>>>>>
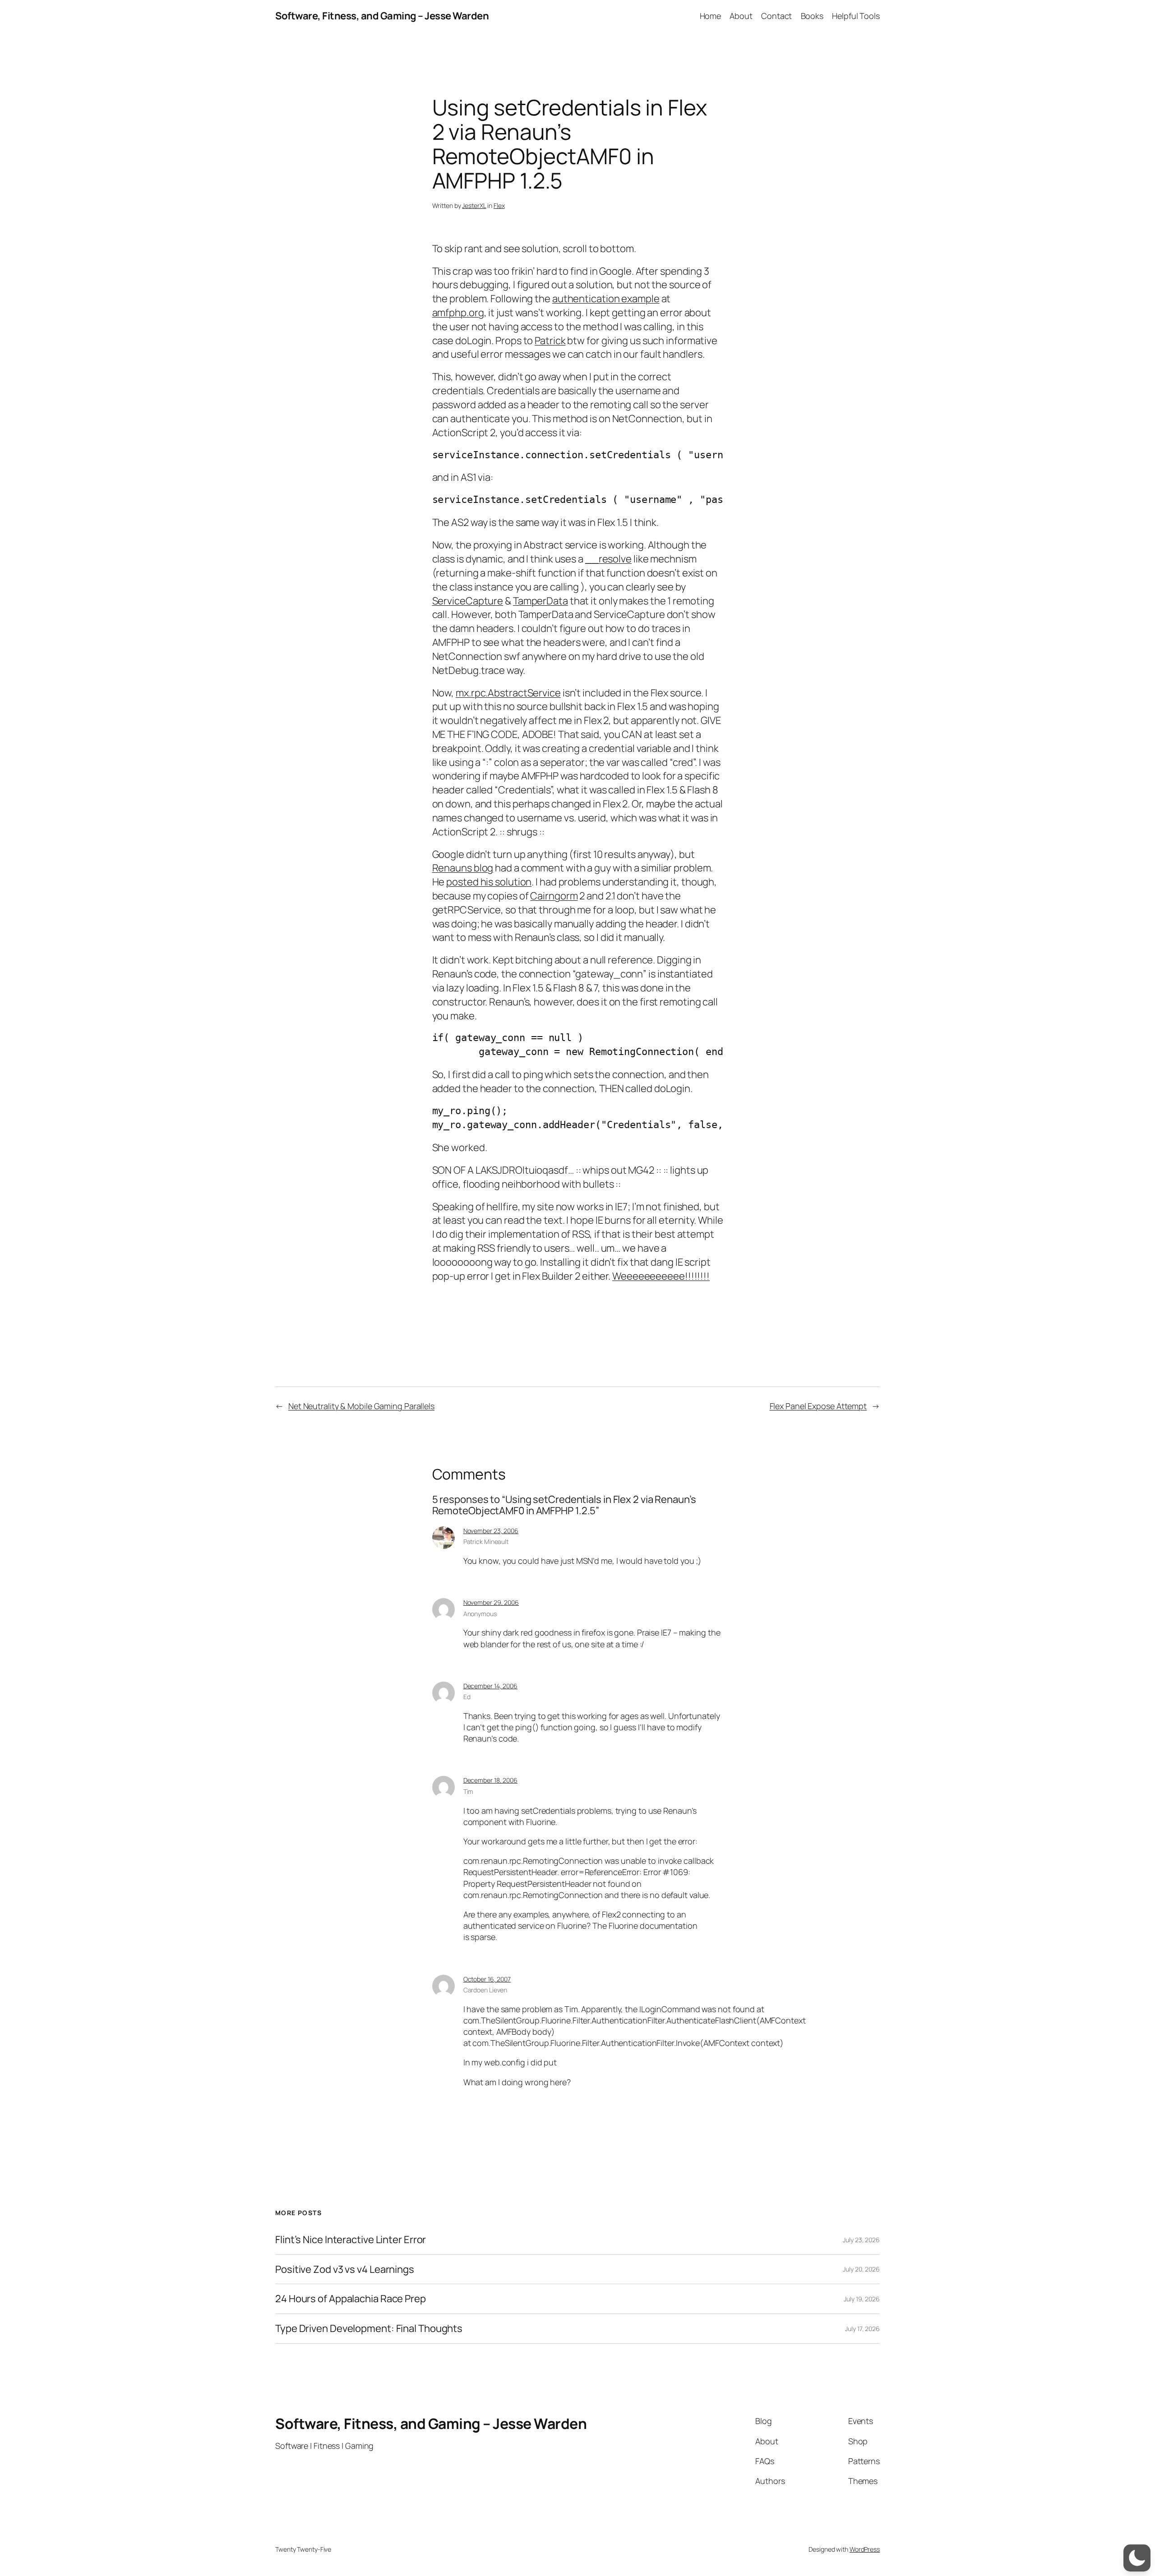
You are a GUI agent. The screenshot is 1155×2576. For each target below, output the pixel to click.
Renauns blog (463, 868)
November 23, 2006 (490, 1530)
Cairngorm (554, 896)
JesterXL (474, 205)
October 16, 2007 (487, 1979)
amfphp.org (458, 312)
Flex (499, 205)
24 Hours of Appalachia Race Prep (350, 2298)
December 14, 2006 (490, 1686)
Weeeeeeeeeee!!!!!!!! (661, 1276)
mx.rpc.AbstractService (508, 693)
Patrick (550, 340)
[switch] (1136, 2557)
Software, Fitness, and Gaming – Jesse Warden (382, 16)
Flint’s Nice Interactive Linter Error (350, 2239)
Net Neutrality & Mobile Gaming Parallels (361, 1406)
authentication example (606, 298)
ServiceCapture (468, 601)
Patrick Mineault (485, 1541)
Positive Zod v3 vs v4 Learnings (344, 2269)
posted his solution (488, 882)
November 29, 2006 (491, 1602)
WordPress (865, 2549)
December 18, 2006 (490, 1780)
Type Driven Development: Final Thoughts (368, 2328)
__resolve (608, 559)
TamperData (540, 601)
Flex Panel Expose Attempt (818, 1406)
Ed (467, 1696)
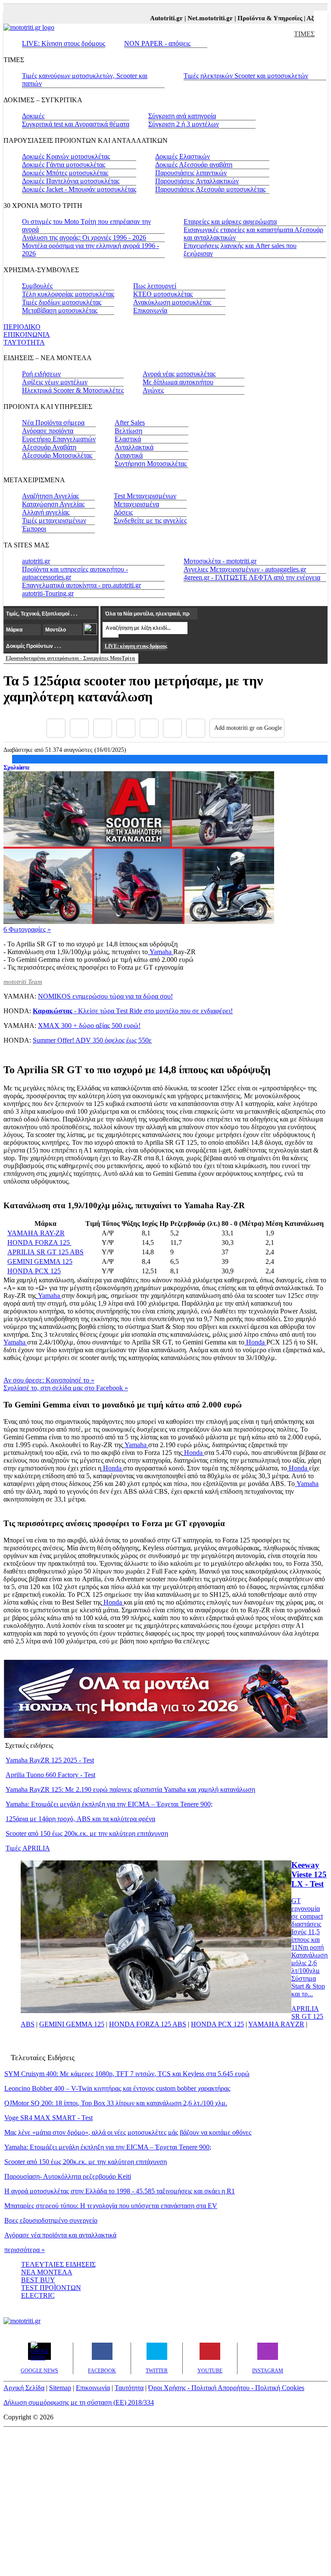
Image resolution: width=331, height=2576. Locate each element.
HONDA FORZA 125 (39, 1242)
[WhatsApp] (149, 728)
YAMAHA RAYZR (276, 2024)
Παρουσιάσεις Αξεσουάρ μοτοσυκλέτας (210, 189)
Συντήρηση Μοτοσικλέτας (151, 463)
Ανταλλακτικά (134, 447)
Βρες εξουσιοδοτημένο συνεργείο (50, 2220)
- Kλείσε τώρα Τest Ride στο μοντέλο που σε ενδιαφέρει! (133, 1011)
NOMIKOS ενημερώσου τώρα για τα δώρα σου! (105, 996)
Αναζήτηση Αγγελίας (50, 495)
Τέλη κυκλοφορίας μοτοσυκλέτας (68, 294)
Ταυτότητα (129, 2387)
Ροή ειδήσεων (41, 373)
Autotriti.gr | (154, 18)
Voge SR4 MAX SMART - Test (48, 2117)
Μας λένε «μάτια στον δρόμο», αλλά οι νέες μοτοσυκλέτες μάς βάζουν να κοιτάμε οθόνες (127, 2132)
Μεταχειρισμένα (136, 504)
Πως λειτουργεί (154, 285)
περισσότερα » (24, 2249)
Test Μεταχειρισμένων (145, 495)
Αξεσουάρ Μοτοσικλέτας (57, 455)
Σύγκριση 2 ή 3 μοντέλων (183, 124)
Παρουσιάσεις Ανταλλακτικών (197, 181)
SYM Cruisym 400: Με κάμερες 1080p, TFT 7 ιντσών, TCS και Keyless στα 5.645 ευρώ (127, 2073)
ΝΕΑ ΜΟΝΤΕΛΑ (46, 2272)
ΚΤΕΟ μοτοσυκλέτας (163, 294)
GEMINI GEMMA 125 (39, 1261)
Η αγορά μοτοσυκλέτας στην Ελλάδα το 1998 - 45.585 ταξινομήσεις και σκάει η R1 (119, 2191)
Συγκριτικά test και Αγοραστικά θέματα (75, 124)
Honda (255, 1342)
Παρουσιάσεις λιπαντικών (191, 172)
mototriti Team (22, 981)
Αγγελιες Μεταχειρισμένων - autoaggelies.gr (245, 569)
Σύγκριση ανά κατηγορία (182, 115)
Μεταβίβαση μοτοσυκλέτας (59, 310)
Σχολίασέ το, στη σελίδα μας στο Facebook (65, 1388)
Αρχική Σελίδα (23, 2387)
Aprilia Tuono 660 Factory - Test (50, 1774)
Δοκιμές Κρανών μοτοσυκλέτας (66, 156)
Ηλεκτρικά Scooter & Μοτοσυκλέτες (73, 390)
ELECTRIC (38, 2295)
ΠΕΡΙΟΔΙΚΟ (22, 326)
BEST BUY (38, 2280)
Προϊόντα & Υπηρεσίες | (257, 18)
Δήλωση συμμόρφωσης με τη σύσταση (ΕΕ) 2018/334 (78, 2402)
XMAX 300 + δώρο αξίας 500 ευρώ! (89, 1025)
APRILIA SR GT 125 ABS (45, 1252)
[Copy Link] (195, 728)
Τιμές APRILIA (28, 1848)
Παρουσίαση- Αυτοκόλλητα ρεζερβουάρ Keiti (67, 2176)
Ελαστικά (128, 439)
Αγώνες (153, 390)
<<<<<
Problem: From the first line to the last, output the records exactly without pictures.

Task response:
You are a GUI agent. The screenshot is 1155×2576. For each target below, output the pixel to click.
Renauns blog (463, 868)
November 23, 2006 (490, 1530)
Cairngorm (554, 896)
JesterXL (474, 205)
October 16, 2007 (487, 1979)
amfphp.org (458, 312)
Flex (499, 205)
24 Hours of Appalachia Race Prep (350, 2298)
December 14, 2006 (490, 1686)
Weeeeeeeeeee!!!!!!!! (661, 1276)
mx.rpc.AbstractService (508, 693)
Patrick (550, 340)
[switch] (1136, 2557)
Software, Fitness, and Gaming – Jesse Warden (382, 16)
Flint’s Nice Interactive Linter Error (350, 2239)
Net Neutrality & Mobile Gaming Parallels (361, 1406)
authentication example (606, 298)
ServiceCapture (468, 601)
Patrick Mineault (485, 1541)
Positive Zod v3 vs v4 Learnings (344, 2269)
posted his solution (488, 882)
November 29, 2006 (491, 1602)
WordPress (865, 2549)
December 18, 2006 (490, 1780)
Type Driven Development: Final Thoughts (368, 2328)
__resolve (608, 559)
TamperData (540, 601)
Flex Panel Expose Attempt (818, 1406)
Ed (467, 1696)
Image resolution: width=331, height=2576. Locate each element.
HONDA FORZA 125 (39, 1242)
[WhatsApp] (149, 728)
YAMAHA RAYZR (276, 2024)
Παρουσιάσεις Αξεσουάρ μοτοσυκλέτας (210, 189)
Συντήρηση Μοτοσικλέτας (151, 463)
Ανταλλακτικά (134, 447)
Βρες εξουσιοδοτημένο συνεργείο (50, 2220)
- Kλείσε τώρα Τest Ride στο μοντέλο που σε ενδιαφέρει! (133, 1011)
NOMIKOS ενημερώσου τώρα για τα δώρα σου! (105, 996)
Αναζήτηση Αγγελίας (50, 495)
Τέλη κυκλοφορίας μοτοσυκλέτας (68, 294)
Ταυτότητα (129, 2387)
Ροή ειδήσεων (41, 373)
Autotriti.gr | (154, 18)
Voge SR4 MAX SMART - Test (48, 2117)
Μας λένε «μάτια στον δρόμο», αλλά οι νέες μοτοσυκλέτες μάς βάζουν να κοιτάμε οθόνες (127, 2132)
Μεταχειρισμένα (136, 504)
Πως λειτουργεί (154, 285)
περισσότερα » (24, 2249)
Test Μεταχειρισμένων (145, 495)
Αξεσουάρ Μοτοσικλέτας (57, 455)
Σύγκριση 2 ή 3 μοντέλων (183, 124)
Παρουσιάσεις Ανταλλακτικών (197, 181)
SYM Cruisym 400: Με κάμερες 1080p, TFT 7 ιντσών, TCS και Keyless στα 5.645 ευρώ (127, 2073)
ΝΕΑ ΜΟΝΤΕΛΑ (46, 2272)
ΚΤΕΟ μοτοσυκλέτας (163, 294)
GEMINI GEMMA 125 (39, 1261)
Η αγορά μοτοσυκλέτας στην Ελλάδα το 1998 - 45.585 ταξινομήσεις και σκάει η R1 (119, 2191)
Συγκριτικά test και Αγοραστικά θέματα (75, 124)
Honda (255, 1342)
Παρουσιάσεις λιπαντικών (191, 172)
mototriti Team (22, 981)
Αγγελιες Μεταχειρισμένων - autoaggelies.gr (245, 569)
Σύγκριση ανά κατηγορία (182, 115)
Μεταβίβαση μοτοσυκλέτας (59, 310)
Σχολίασέ το, στη σελίδα μας στο Facebook (65, 1388)
Αρχική Σελίδα (23, 2387)
Aprilia Tuono 660 Factory - Test (50, 1774)
Δοκιμές Κρανών μοτοσυκλέτας (66, 156)
Ηλεκτρικά Scooter & Μοτοσυκλέτες (73, 390)
ELECTRIC (38, 2295)
ΠΕΡΙΟΔΙΚΟ (22, 326)
BEST BUY (38, 2280)
Προϊόντα & Υπηρεσίες | (257, 18)
Δήλωση συμμόρφωσης με τη σύσταση (ΕΕ) 2018/334 (78, 2402)
XMAX 300 + δώρο αξίας 500 ευρώ! (89, 1025)
APRILIA SR GT 125 ABS (45, 1252)
[Copy Link] (195, 728)
Τιμές APRILIA (28, 1848)
Παρουσίαση- Αυτοκόλλητα ρεζερβουάρ Keiti (67, 2176)
Ελαστικά (128, 439)
Αγώνες (153, 390)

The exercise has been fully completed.